===== DATA EXCERPTS
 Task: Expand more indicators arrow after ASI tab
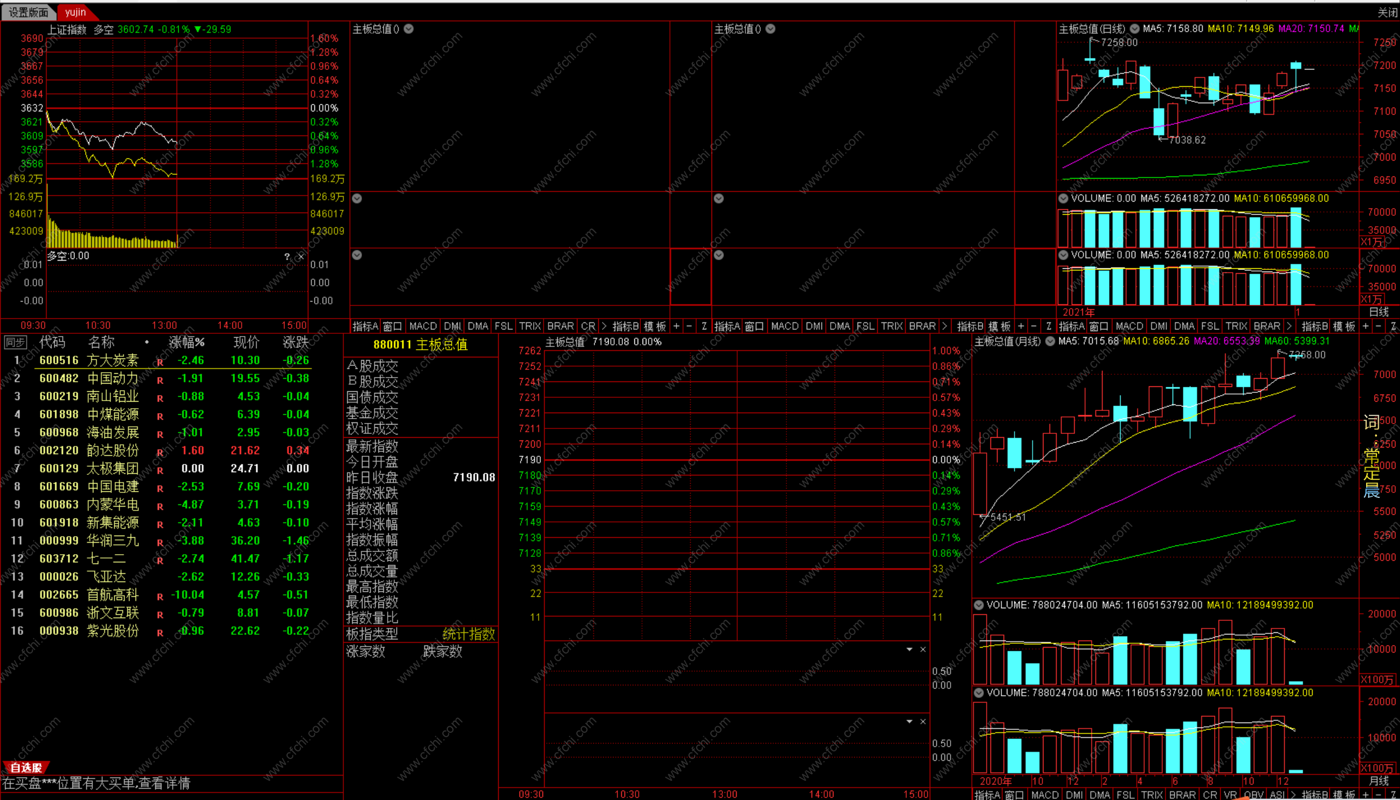(x=1292, y=795)
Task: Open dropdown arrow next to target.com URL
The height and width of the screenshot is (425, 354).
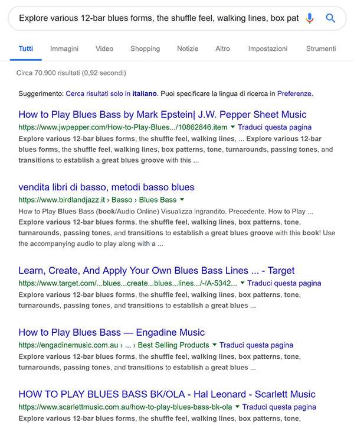Action: click(242, 283)
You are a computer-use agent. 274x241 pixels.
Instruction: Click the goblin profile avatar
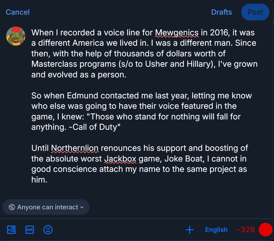pyautogui.click(x=16, y=36)
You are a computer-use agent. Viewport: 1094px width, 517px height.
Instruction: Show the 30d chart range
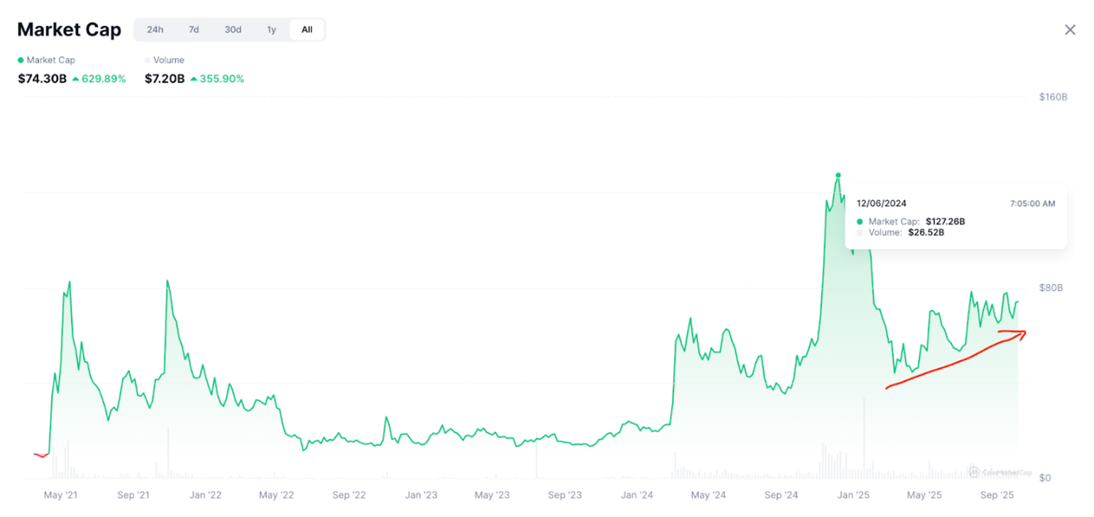233,30
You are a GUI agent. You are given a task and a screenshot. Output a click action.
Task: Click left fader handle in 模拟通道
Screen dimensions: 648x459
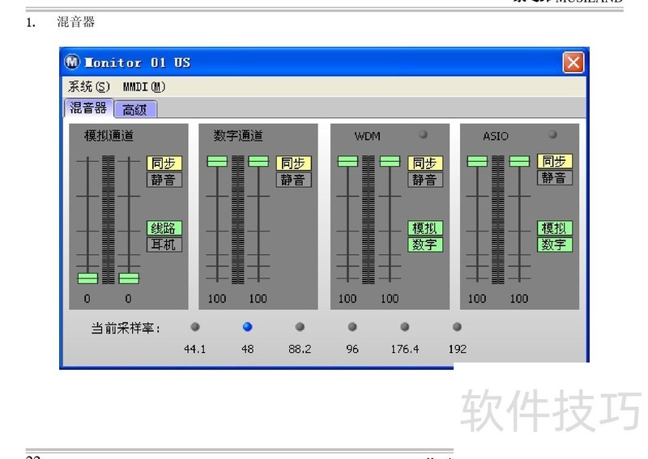[87, 278]
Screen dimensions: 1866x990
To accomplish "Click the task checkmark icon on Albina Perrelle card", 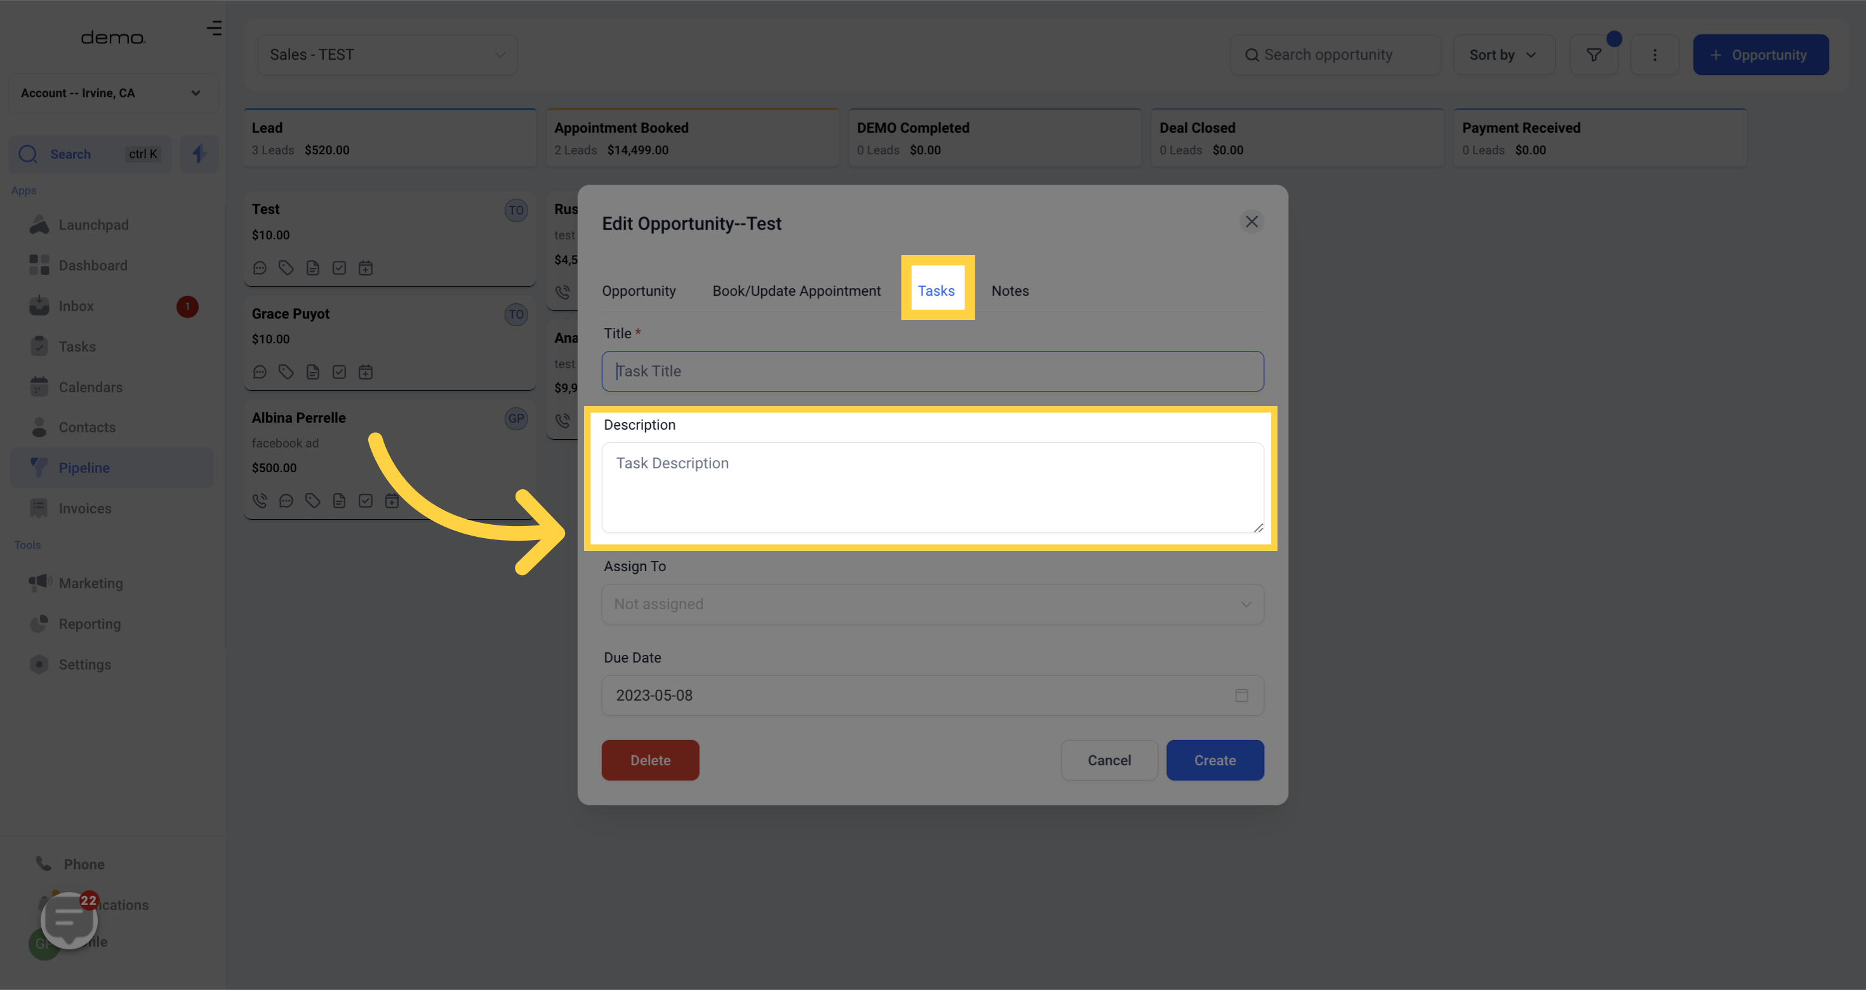I will coord(365,500).
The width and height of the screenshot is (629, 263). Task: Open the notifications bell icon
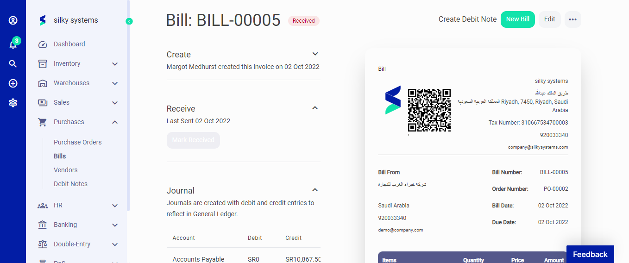click(13, 44)
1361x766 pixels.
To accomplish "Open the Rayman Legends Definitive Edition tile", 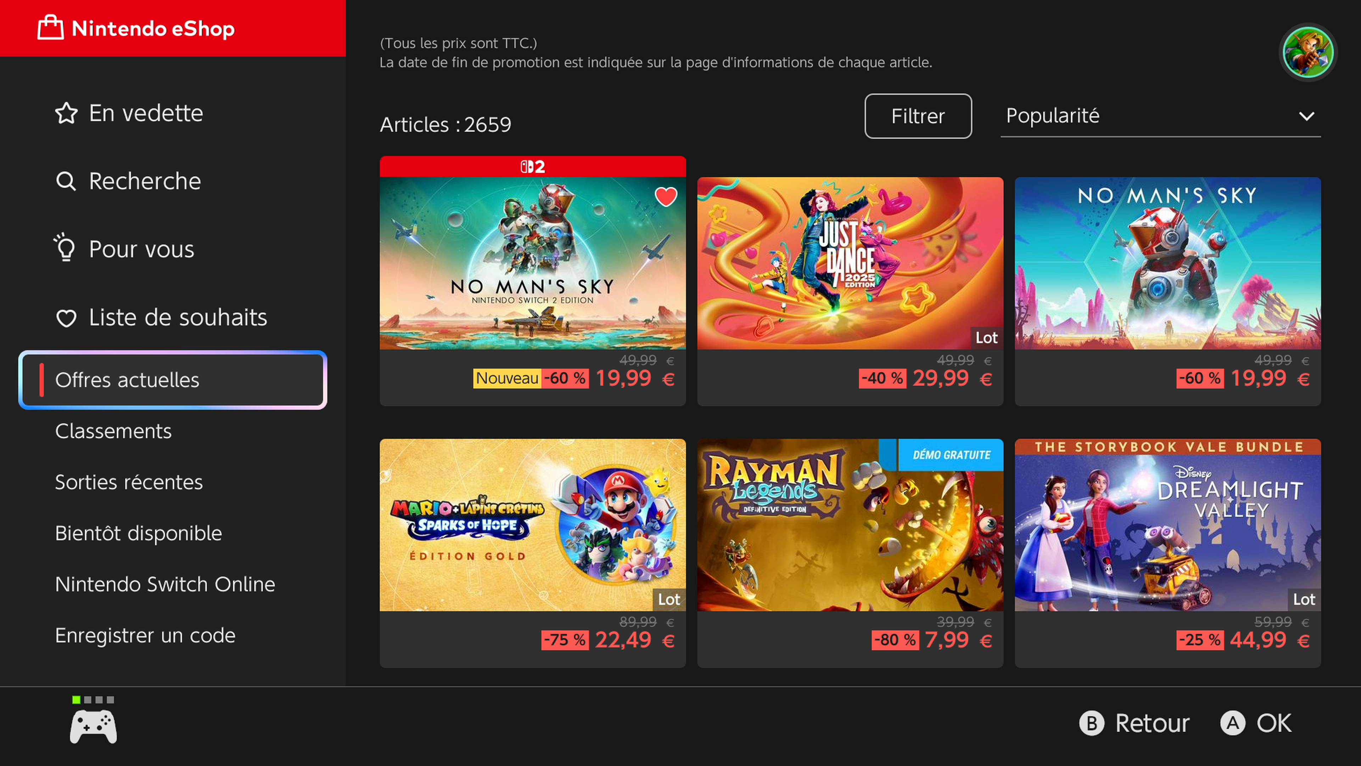I will [x=850, y=553].
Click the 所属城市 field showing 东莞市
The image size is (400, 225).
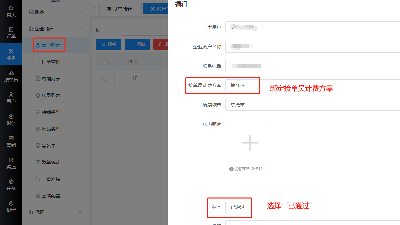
==========
TASK PROMPT: From the rows above, pull out every line that contains the string "screenshot". Case counts when matching.

ANSWER BELOW:
The height and width of the screenshot is (425, 354).
You are a GUI agent. You are given a task and a screenshot. Output a click action.
The width and height of the screenshot is (629, 263). Task: Open the notifications bell icon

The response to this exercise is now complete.